Perché se alle Eolie la filossera è arrivata con un ventennio di ritardo, a Fossa del Monte – quel piccolo cratere situato tra Monte Guardia e Monte Gallina – dove è situato il vigneto di Scampato – non è quasi mai arrivato. Merito, forse della forte ventilazione. D’altronde il mito racconta che Eolo, raggiunte le isole riuscì ad ottenere da Zeus il ruolo di consigliere degli dei e domatore di venti, custoditi nelle tipiche caverne e dentro un otre nella sua reggia a Lipari. O merito di quel terreno fatta di sabbia, pomice e cenere, o ancora della poca umidità. Tutti elementi, questi, nemici per la filossera. “Fatto sta che essendo un cratere qui c’è sempre un ristagno di aria. Quando arrivo al mattino presto c’è sempre una nebbiolina fittissima, mi sembra di stare nelle Langhe”. ”Non è stato per nulla facile iniziare la vinificazione qui. La vigna era messa davvero male. L’ho presa nel 2019 e ho impiegato più di dieci giorni a zappare a mano questo vigneto, non si capiva dove erano i tralci e dove iniziasse il fusto. Ora piano piano stiamo cercando di creare dei filari”. Negli anni a venire, Nino, ha poi impiantato nuove vigne, moltiplicandole con l’antica tecnica della margotta che consente la riproduzione di una pianta inducendo l’emissione della sua radice partendo da qualsiasi punto del ramo senza però staccarlo dalla pianta madre. Tecniche ancestrali e faticose, eppure da quel 2019 con appena 500 litri vinificati, oggi in botte, ad affinare, ce ne sono 1.500. “L’importante è incominciare”. Ecco la nostra degustazione.
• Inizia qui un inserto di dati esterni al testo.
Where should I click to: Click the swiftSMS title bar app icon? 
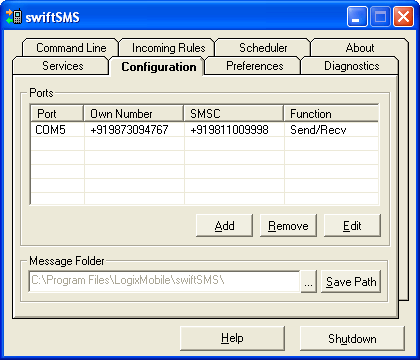(14, 16)
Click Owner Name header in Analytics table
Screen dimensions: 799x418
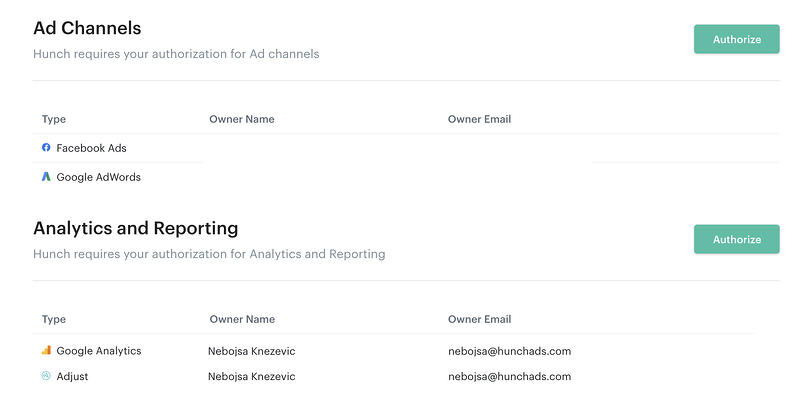[x=241, y=320]
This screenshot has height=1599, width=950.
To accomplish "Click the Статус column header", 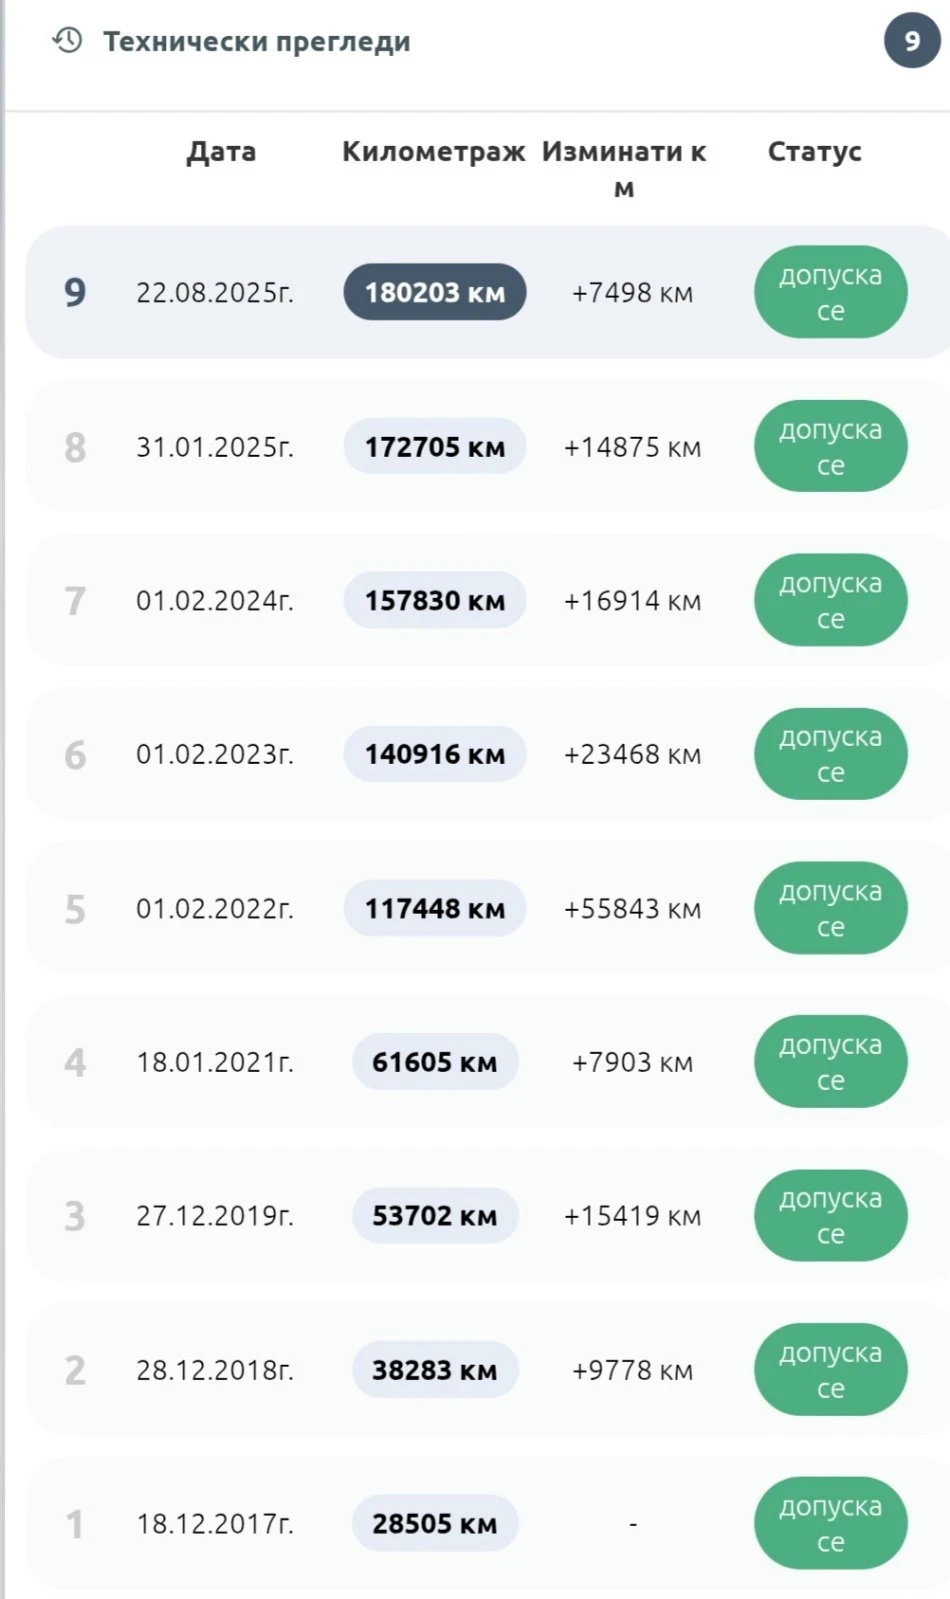I will click(x=814, y=152).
Salina Igp “Scampato” 2019

Uno scampato, un sopravvissuto, ha sempre un piccolo privilegio. Quello di poter ricominciare dalle origini. Questo inizio parla di mare, di vento, di sabbia e pietre nere, poi parla di mirra, di ciliegia selvatica e di macchia mediterranea. Il calore del sole assorbito in ogni grappolo riscalda il palato in una bocca tesa, acida, profumata di sale. E come nella vita anche in questo calice pare esserci un filo conduttore tra scampare e riprendere.